Hier, in der tiefgelegenen, trostlosen Wüste, hat der Dichter Paul Pauer eine Vision, die er lang nicht vergessen wird, und die in ihm zu dem Kern wird, um den ein schöner Kristall seines Geistes sich bilden soll. Auf dieser energischen, amerikanischen Strasse, die durch die Wüste liniiert ist, sieht er manchmal ein Auto und denkt sich immer: in diesem Auto fahren schöne, junge Menschen nach Hollywood, weil sie das grosse Glück dort vermuten. Einmal aber sieht er einen Mann, der langsam und müde zu Fuss geht, durch die unendliche Wüste der amerikanischen Mitte, von Telegraphenstange zu Telegraphenstange, von Kaktus zu Kaktus, immer weiter. Der Zug donnert vorbei an dem Tramp, der stehen bleibt und ihm nachblickt, mit einem traurigen Gesicht, in dem wenig Hoffnung ist. Paul Pauer, jetzt allein auf der hinteren Plattform, in der kalten und stauberfüllten Dämmerung des herbstlichen Abends, sieht den Menschen noch lange; es ist ein grosser, starker Mann zwischen zwanzig und dreissig, in Kleidern, die einmal städtisch waren, er trägt ein ganz kleines Bündel, und es scheint ihn zu Boden zu ziehen, er kann kaum mehr weiter. Hier, an diesem jungen Vagabunden vorbeifahrend, auf dem Weg nach dem bunten Märchenziel, Hollywood, denkt der Dichter Paul Pauer an eine Dichtung, die er schreiben möchte, an einen Film, dessen Anfang von einem Vagabunden erzählen soll, verzweifelt und müde und durstig in der grossen Wüste, hinter der Fata Morgana strahlt, die gespiegelte Phantom-Stadt der Sehnsucht, Hollywood.

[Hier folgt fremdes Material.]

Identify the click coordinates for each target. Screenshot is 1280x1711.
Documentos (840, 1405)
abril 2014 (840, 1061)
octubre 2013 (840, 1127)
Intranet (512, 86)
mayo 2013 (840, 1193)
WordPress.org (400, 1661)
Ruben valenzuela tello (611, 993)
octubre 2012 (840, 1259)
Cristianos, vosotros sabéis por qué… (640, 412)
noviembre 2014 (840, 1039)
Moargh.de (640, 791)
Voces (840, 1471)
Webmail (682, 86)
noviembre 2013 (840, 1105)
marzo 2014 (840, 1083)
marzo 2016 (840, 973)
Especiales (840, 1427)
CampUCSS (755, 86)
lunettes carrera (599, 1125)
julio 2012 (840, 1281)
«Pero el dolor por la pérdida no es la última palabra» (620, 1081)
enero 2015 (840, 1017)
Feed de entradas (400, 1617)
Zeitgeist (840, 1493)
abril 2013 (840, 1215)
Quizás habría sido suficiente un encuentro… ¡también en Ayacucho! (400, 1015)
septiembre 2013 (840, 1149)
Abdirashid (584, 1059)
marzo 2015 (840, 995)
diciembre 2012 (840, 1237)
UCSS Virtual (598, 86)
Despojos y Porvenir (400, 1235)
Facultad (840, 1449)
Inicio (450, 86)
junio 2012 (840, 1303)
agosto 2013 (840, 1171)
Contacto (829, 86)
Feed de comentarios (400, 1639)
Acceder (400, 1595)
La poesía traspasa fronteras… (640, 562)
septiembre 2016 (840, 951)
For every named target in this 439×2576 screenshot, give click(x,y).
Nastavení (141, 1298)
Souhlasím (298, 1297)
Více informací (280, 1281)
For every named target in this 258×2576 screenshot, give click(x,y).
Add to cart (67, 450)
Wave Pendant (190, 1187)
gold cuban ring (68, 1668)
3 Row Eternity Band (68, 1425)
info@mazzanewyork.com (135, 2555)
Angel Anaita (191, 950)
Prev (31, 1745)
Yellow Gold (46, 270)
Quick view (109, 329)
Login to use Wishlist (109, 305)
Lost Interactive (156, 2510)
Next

Am nächsten Tag, um die Mittagsstunde. Der Golden State Express, der vor dem billigen Zug von Chicago ausgefahren ist, ist schon fast einen Tag und eine Nacht in Los Angeles, oder rast längst wieder zurück nach Chicago, da fahren Paul und Claire Pauer erst in die grosse Stadt ein, die auf den ersten Blick sonderbar aussieht, und hässlich. Der Zug ist in den letzten Stunden immer durch grüne und goldene Orangengärten gefahren und durch weisse Villenvororte; jetzt fährt er ohne besondere Umstände wie irgendeine Tramway durch schäbige Strassen, in deren niederen Häusern lauter Chinesen und Japaner zu wohnen scheinen und kaffeefarbene Mexikaner. Die grosse Glocke auf der Lokomotive läutet fortwährend, mit einem tiefen und festlichen Ton, wie eine Kirchenglocke; aber das ist auch die ganze Festlichkeit dieser Ankunft. Auf einem Bahnhof, der wildwestlich und improvisiert aussieht, hilft Paul seiner Frau aus dem Zug, sie ist furchtbar müde von der endlosen Reise in dem unbequemen Zug und eingeschüchtert von dem ersten Anblick der unfassbar fremdartigen Stadt und hat eine heimliche Angst vor dem Gedanken an das billige Logis, in dem sie sicherlich absteigen werden. Wo ist überhaupt dieses Hollywood? Hier ist man doch erst in Los Angeles!
Aber Paul Pauer versteckt ein Lächeln, er bereitet eine kleine Überraschung vor. Er hat vorhin im Zug Kasse gemacht und gefunden, dass sie bisher weniger Geld ausgegeben haben, als sie vorher berechnet hatten. Auch hat sich Matelian, der Gute, doch platterdings geweigert, irgendeine Provision von den zweitausendfünfhundert Dollars anzunehmen; die Finanzen stehen im Augenblick nicht so ungünstig. Paul Pauer plant, der kleinen Frau einen behaglichen Abend und eine gesicherte, gute Nachtruhe zu geben, ehe sie, das muss freilich sein, morgen irgendein bescheidenes Quartier suchen. Claire macht grosse und frohe Augen, da er ein Taxi herbeiwinkt und dem Chauffeur mit affektierter Lässigkeit sagt: „Hotel Ambassador, please!“ Das „Ambassador“ ist doch das berühmte Luxushotel, in dem die Filmmillionäre absteigen! Claire remonstriert, ohne Überzeugung, aber Paul sagt, eine Nacht im „Ambassador“ werde noch zu erschwingen sein.